_Text block_

◆ ◆ ◆

= List of A Scattering of Seeds episodes =

The following is a list of episodes for the Canadian documentary television series A Scattering of Seeds, also known as A Scattering of Seeds: The Creation of Canada.

The series explored the contributions of immigrants to Canada. It was produced by White Pine Pictures. A total of 52 episodes originally aired on the History channel from 1998 to 2001, with repeats on various Canadian Television Networks, such as CBC Television, Société Radio-Canada (in French), TVOntario, Vision TV and The Discovery Channel.

◆ ◆ ◆

_Dataset extract_
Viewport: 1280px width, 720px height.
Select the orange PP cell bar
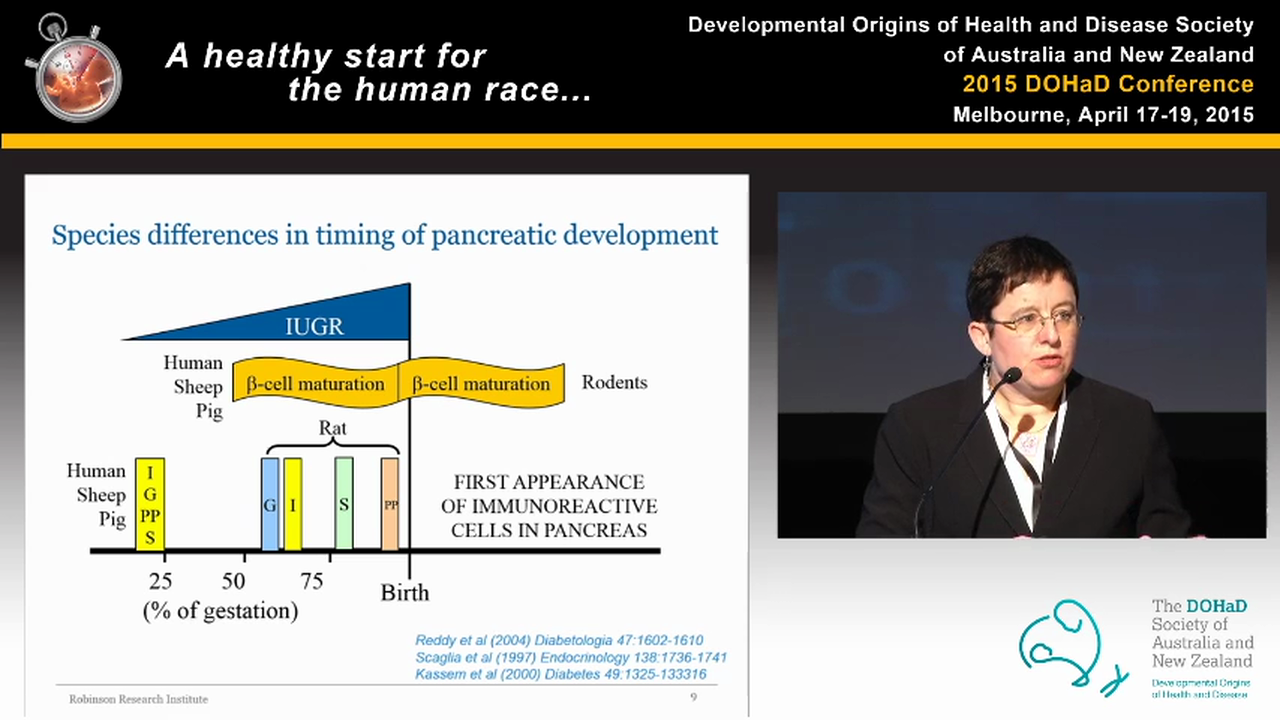point(390,505)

◆ ◆ ◆

_Required work_
- a) In the A Scattering of Seeds text, rewrite the passage from "The following is" to "Creation of Canada.", substituting "drama" for "documentary".
- b) Which Canadian television networks does the A Scattering of Seeds text name as carrying repeats of the series?

_Task-by-task answers_
- a)
The following is a list of episodes for the Canadian drama television series A Scattering of Seeds, also known as A Scattering of Seeds: The Creation of Canada.

- b)
- CBC Television
- Société Radio-Canada
- TVOntario
- Vision TV
- The Discovery Channel